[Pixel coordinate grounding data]
──────────────────────────────

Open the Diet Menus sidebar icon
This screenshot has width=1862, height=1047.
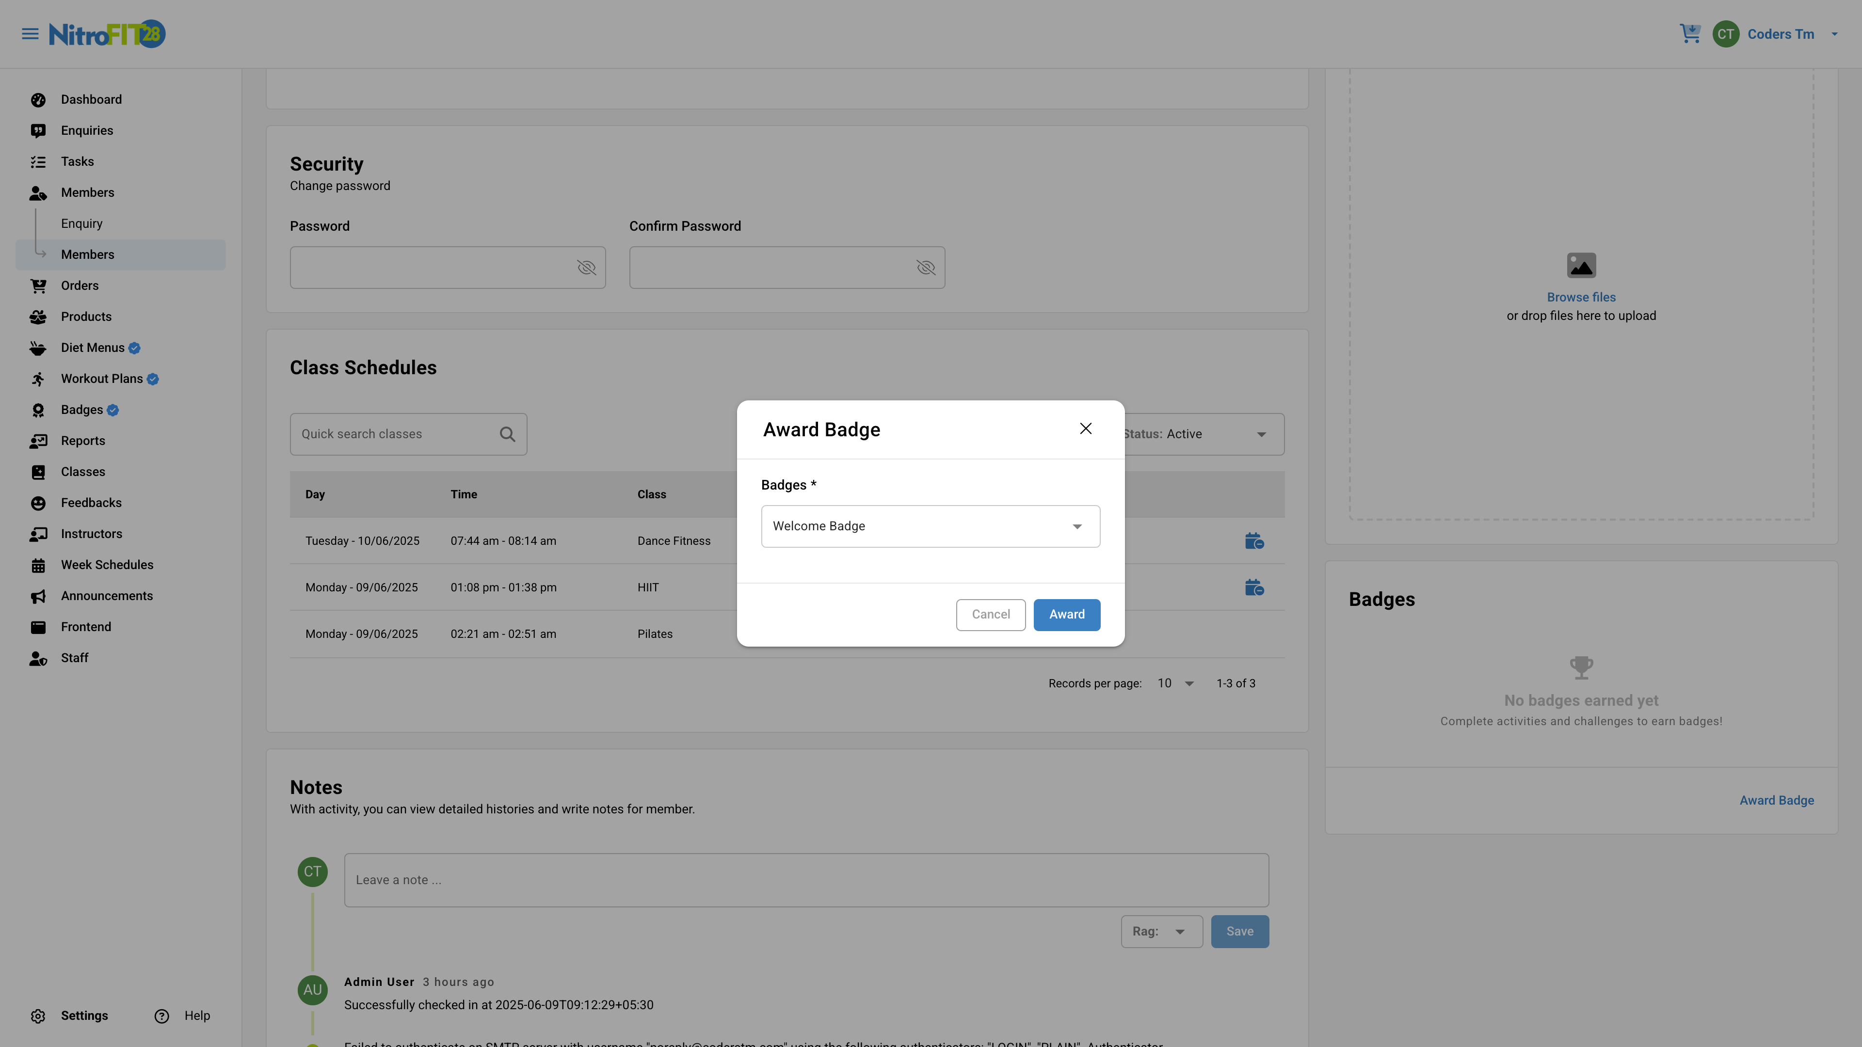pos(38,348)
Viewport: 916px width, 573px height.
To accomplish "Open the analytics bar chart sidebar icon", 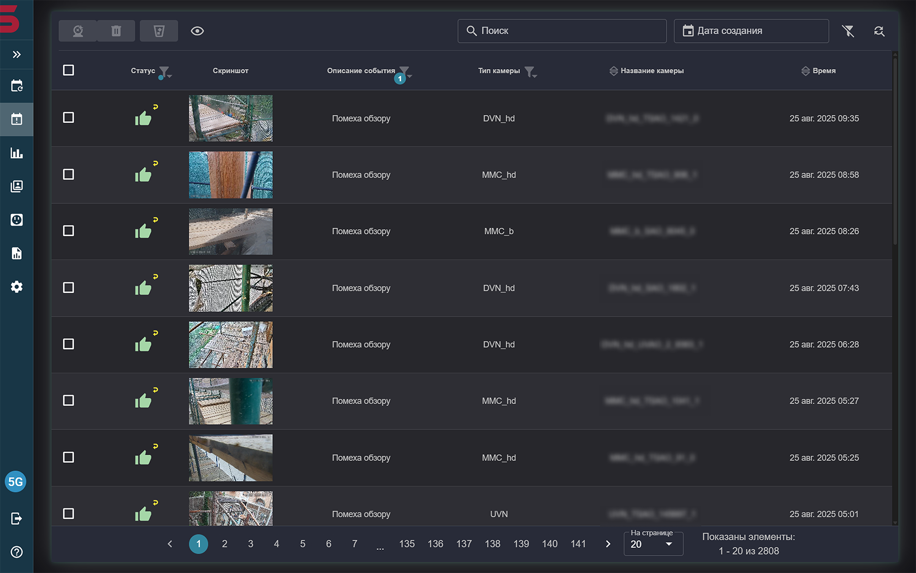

──────────────────────────────

### WORK INSTRUCTION
With the pictures left out, give again exactly the lines from the one with "This screenshot has width=1862, height=1047." through the end of the data, both included.

### RESULT OF THE EXERCISE
This screenshot has width=1862, height=1047.
pos(38,348)
Viewport: 916px width, 573px height.
To accomplish "Open the analytics bar chart sidebar icon", 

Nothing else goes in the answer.